▸ ASSIGNMENT: Return, word for word, the lines of the listing below from the one with "Toggle dark mode with the moon icon" through the one with "You are a computer-use agent. Screen", and no other lines.

▸ DATASET ENTRIES:

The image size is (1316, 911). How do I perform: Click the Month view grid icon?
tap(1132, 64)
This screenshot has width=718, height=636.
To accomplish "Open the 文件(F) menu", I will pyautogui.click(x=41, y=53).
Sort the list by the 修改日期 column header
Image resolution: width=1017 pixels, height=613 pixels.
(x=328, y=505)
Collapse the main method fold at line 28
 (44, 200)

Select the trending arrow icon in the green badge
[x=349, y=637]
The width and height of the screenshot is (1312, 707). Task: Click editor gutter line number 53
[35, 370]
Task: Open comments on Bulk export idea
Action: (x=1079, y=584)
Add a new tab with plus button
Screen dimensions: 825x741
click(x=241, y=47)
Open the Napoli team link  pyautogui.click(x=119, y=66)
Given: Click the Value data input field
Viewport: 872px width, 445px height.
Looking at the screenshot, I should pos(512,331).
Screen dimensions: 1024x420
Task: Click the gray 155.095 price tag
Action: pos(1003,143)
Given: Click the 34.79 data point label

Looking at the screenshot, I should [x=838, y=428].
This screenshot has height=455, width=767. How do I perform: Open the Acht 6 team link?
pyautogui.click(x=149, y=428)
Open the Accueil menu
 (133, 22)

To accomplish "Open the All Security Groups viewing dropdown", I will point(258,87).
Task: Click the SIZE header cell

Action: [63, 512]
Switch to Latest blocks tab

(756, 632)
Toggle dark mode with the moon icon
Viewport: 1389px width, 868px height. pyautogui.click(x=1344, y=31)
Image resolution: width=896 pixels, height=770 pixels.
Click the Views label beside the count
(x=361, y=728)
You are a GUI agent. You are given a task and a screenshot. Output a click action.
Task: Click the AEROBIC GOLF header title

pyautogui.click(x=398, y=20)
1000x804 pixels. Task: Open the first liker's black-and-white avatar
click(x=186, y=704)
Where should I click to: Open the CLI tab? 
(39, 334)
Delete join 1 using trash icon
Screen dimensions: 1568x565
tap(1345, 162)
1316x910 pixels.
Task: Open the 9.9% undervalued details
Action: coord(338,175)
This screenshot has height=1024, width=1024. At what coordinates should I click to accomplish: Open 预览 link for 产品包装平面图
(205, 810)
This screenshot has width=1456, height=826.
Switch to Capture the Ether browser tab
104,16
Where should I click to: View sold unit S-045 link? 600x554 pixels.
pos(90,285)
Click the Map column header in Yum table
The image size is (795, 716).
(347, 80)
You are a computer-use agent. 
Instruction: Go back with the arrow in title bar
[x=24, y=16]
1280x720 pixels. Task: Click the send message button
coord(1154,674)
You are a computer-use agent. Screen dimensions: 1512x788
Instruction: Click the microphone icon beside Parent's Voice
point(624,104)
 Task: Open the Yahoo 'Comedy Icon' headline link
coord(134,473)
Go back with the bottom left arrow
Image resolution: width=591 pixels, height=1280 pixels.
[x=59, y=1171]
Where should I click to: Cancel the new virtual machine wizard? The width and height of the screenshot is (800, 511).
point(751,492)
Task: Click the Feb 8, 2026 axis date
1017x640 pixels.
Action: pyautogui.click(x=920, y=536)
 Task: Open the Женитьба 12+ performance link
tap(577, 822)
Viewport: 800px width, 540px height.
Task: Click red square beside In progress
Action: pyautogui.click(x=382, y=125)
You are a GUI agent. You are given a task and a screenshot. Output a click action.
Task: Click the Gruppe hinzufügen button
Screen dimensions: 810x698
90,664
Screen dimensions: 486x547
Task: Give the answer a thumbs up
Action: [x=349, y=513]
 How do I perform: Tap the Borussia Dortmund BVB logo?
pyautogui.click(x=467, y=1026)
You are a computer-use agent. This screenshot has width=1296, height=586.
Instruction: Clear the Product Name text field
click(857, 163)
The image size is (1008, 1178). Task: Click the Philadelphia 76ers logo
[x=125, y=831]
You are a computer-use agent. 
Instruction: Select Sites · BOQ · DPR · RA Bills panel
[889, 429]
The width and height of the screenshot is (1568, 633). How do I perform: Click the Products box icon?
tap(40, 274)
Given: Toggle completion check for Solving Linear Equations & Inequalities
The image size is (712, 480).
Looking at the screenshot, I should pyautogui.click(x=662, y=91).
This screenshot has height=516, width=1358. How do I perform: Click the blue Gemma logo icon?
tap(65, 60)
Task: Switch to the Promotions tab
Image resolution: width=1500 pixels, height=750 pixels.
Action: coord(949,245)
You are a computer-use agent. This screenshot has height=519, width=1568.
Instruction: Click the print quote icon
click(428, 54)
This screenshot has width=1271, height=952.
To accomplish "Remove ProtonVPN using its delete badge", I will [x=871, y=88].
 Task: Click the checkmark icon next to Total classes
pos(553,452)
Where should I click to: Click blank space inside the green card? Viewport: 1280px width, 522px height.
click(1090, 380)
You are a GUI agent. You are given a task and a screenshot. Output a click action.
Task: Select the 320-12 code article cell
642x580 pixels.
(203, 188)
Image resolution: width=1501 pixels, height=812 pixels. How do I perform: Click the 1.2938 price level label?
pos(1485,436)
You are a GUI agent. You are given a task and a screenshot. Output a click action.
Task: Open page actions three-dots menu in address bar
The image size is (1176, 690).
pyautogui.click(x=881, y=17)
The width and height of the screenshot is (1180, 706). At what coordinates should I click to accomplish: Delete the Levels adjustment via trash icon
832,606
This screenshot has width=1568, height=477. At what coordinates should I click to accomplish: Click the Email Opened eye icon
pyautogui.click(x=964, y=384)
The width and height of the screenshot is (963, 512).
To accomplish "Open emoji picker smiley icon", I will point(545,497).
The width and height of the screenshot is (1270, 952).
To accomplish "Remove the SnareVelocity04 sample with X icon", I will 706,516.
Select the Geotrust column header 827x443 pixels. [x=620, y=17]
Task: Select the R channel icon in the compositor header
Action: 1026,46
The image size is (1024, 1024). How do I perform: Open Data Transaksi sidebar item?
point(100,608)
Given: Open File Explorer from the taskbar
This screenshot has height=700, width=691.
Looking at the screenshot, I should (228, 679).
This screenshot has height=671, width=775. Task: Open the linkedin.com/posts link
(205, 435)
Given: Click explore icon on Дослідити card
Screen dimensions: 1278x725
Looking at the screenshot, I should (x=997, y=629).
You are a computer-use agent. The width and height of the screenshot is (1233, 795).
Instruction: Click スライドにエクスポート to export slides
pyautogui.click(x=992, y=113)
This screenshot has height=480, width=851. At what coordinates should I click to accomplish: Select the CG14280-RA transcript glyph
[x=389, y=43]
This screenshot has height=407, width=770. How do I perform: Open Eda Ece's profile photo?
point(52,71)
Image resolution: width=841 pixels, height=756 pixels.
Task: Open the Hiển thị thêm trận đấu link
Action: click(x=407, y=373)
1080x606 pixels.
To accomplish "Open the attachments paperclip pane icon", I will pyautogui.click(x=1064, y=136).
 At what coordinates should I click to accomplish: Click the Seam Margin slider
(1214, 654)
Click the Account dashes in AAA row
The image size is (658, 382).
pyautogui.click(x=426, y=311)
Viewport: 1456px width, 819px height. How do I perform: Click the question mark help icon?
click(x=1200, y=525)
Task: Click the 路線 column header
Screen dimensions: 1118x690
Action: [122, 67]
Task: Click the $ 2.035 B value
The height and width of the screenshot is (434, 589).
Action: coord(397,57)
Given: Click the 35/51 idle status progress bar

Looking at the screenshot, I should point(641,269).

▸ WRITTEN ANSWER:
Toggle dark mode with the moon icon
Viewport: 1389px width, 868px height. pyautogui.click(x=1344, y=31)
Image resolution: width=896 pixels, height=770 pixels.
Click the Views label beside the count
(x=361, y=728)
You are a GUI agent. You are given a task and a screenshot. Output a click action.
Task: Click the AEROBIC GOLF header title

pyautogui.click(x=398, y=20)
1000x804 pixels. Task: Open the first liker's black-and-white avatar
click(x=186, y=704)
Where should I click to: Open the CLI tab? 
(39, 334)
Delete join 1 using trash icon
Screen dimensions: 1568x565
tap(1345, 162)
1316x910 pixels.
Task: Open the 9.9% undervalued details
Action: coord(338,175)
This screenshot has height=1024, width=1024. At what coordinates should I click to accomplish: Open 预览 link for 产品包装平面图
(205, 810)
This screenshot has width=1456, height=826.
Switch to Capture the Ether browser tab
104,16
Where should I click to: View sold unit S-045 link? 600x554 pixels.
pos(90,285)
Click the Map column header in Yum table
The image size is (795, 716).
(347, 80)
You are a computer-use agent. 
Instruction: Go back with the arrow in title bar
[x=24, y=16]
1280x720 pixels. Task: Click the send message button
coord(1154,674)
You are a computer-use agent. Screen dimensions: 1512x788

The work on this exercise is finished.